After that, however, we run out of facts. The rebels claim that the Baathist regime was responsible, while the Syrian government says that the rebels did it themselves in the hope of triggering foreign military intervention.

Sending United Nations inspectors will not settle that argument: if nerve gas was actually used, it must have come from government stocks, but that doesn’t mean that the regime did it.

If you apply the old test of “who benefits?”, the rebels, who are currently losing ground, have a strong incentive to get the Assad regime blamed for using illegal weapons. If that gets the United States and other Western powers to impose a no-fly zone, or bomb the regime’s military bases, it helps the rebel cause.
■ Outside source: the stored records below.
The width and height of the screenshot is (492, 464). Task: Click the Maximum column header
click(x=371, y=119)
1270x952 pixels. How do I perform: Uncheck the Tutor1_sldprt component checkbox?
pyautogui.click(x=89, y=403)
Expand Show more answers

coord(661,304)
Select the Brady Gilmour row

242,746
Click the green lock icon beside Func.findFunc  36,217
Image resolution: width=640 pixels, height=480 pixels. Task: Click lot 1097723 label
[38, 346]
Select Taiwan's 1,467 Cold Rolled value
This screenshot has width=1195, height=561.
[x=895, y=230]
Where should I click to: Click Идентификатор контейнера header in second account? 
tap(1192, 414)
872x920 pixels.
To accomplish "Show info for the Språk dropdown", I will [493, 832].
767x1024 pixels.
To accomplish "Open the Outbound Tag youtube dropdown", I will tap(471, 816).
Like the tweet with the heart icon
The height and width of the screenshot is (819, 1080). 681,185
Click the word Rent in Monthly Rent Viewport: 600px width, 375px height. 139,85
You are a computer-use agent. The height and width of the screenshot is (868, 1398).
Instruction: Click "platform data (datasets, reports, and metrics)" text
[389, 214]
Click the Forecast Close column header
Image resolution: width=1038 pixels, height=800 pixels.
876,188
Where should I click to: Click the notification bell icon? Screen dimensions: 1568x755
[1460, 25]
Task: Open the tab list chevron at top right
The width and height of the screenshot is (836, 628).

So maybe they acted to provide the necessary “evidence”: some of them are certainly ruthless enough.

It’s easier to imagine the regime using chemical weapons: it’s just as ruthless, and it actually owns them. But it is manifestly not to its advantage to do so.

President Bashar al-Assad’s troops are winning the war without them, and the last thing he needs is foreign military intervention. Using chemical weapons could lead to just such an outcome, and it would be exceptionally stupid for the regime to do so.

On the other hand, armies and regimes have done exceptionally stupid things in the past, particularly when they are isolated and under great pressure. The emerging consensus among Western governments, at any rate, is that Assad was responsible. So what to do about it?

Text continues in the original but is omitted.